TASK INSTRUCTIONS:
Starting at the line that contains "Instruction: Click the", copy every line to the end of the material below exactly, and omit the pictures.

SUPPLIED MATERIAL:
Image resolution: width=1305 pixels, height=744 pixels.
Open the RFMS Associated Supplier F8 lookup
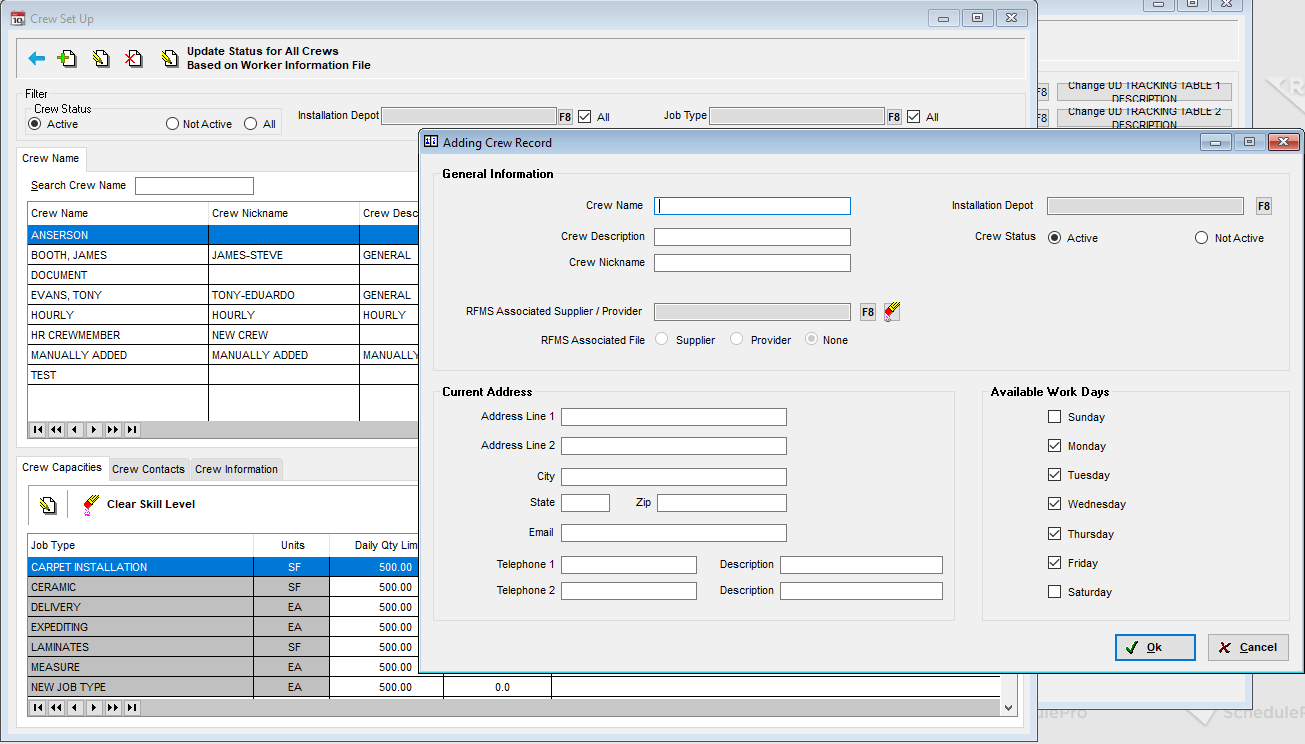[x=867, y=311]
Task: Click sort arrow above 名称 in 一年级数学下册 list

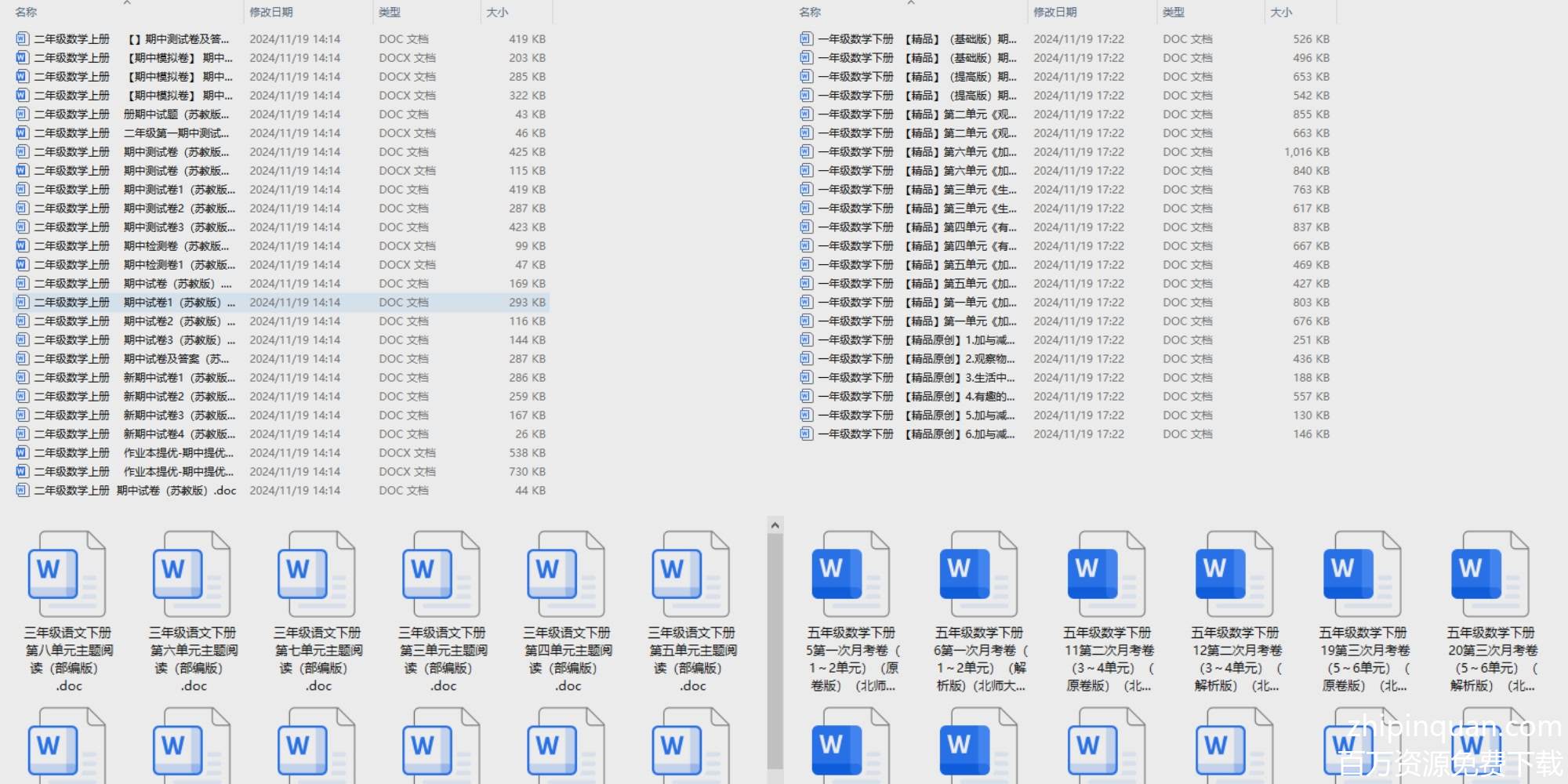Action: point(911,3)
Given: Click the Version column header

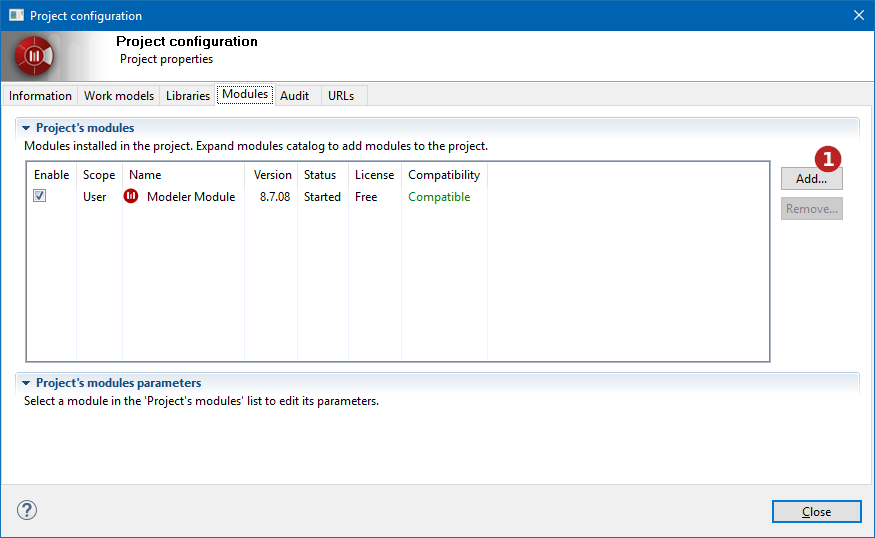Looking at the screenshot, I should [272, 175].
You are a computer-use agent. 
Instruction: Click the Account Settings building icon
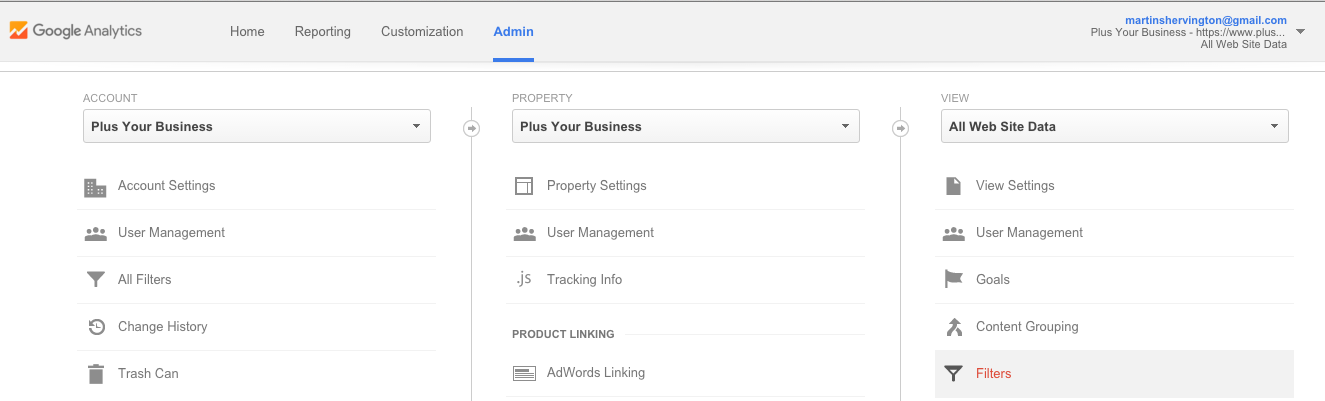[95, 187]
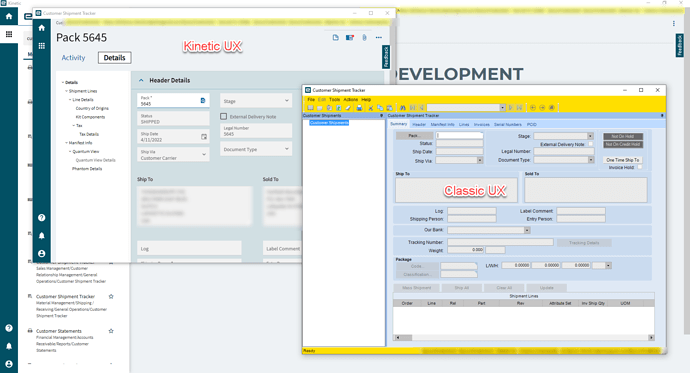Image resolution: width=690 pixels, height=373 pixels.
Task: Click the cut scissors icon in classic toolbar
Action: click(371, 107)
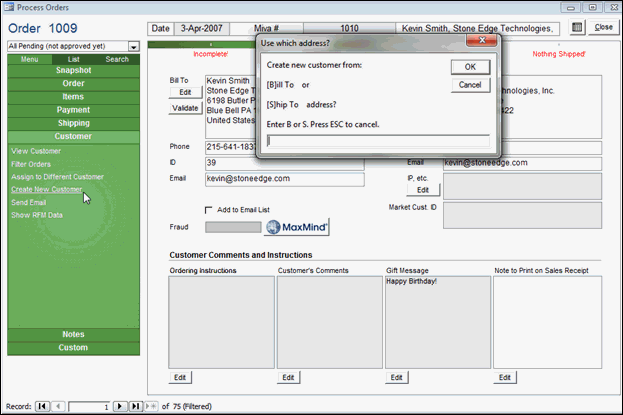Open Show RFM Data link
The image size is (623, 415).
pyautogui.click(x=37, y=214)
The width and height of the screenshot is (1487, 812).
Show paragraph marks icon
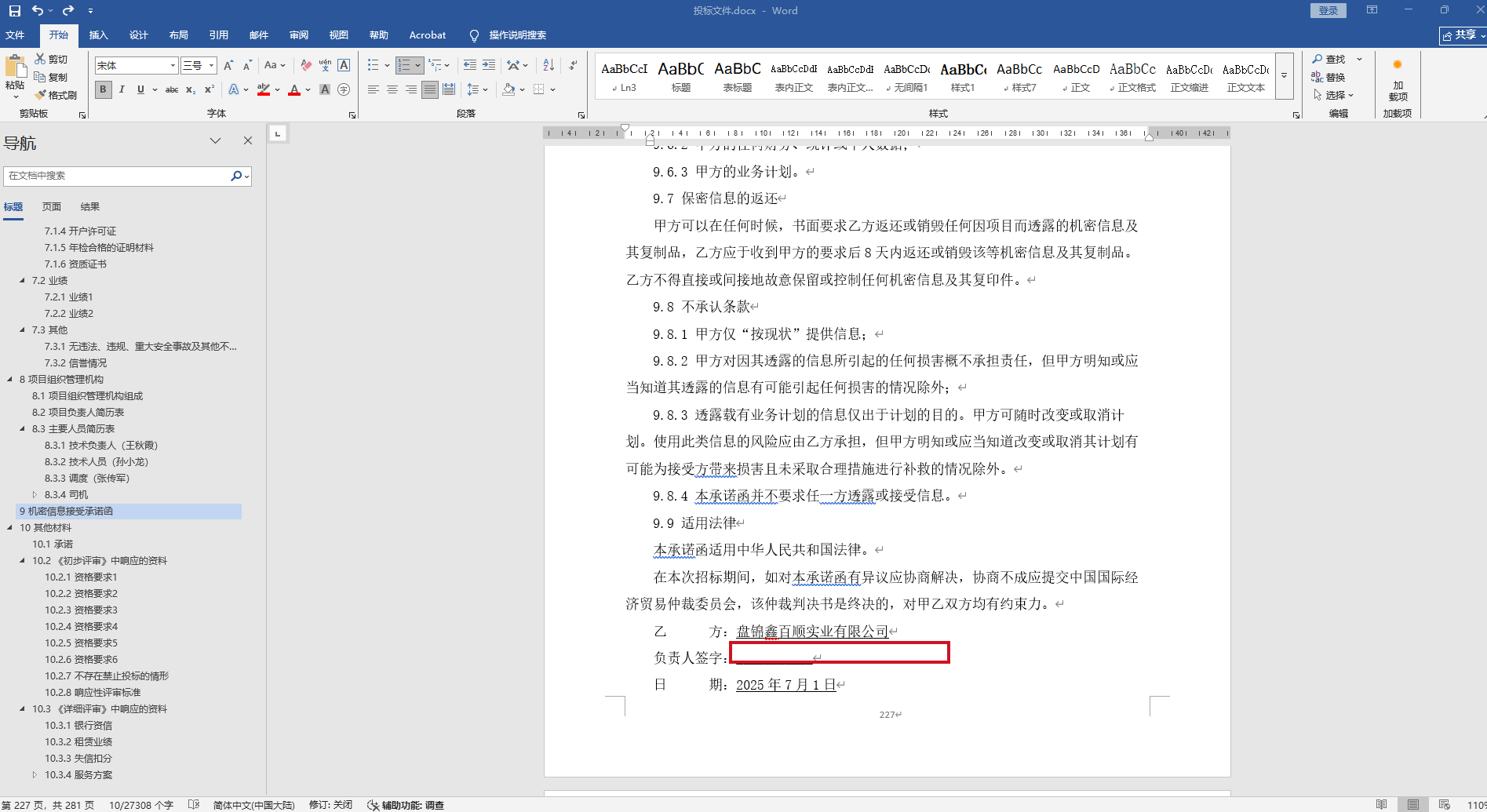click(x=573, y=66)
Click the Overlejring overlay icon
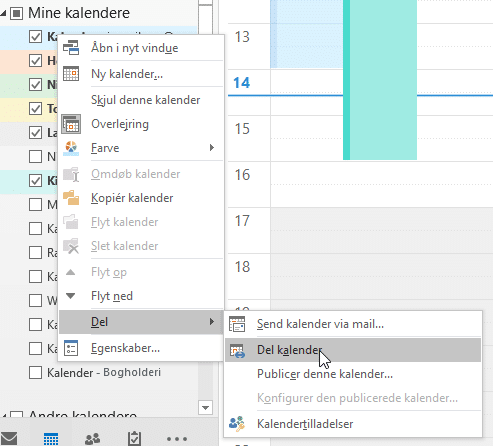Screen dimensions: 493x446 click(71, 124)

RESULT BELOW:
Instruction: Click the Account Settings building icon
[95, 187]
Image resolution: width=690 pixels, height=373 pixels.
Task: Click the cut scissors icon in classic toolbar
Action: click(371, 107)
Open Show RFM Data link
The image size is (623, 415).
pyautogui.click(x=37, y=214)
The width and height of the screenshot is (1487, 812).
Show paragraph marks icon
click(x=573, y=66)
Click the Overlejring overlay icon
Screen dimensions: 493x446 click(71, 124)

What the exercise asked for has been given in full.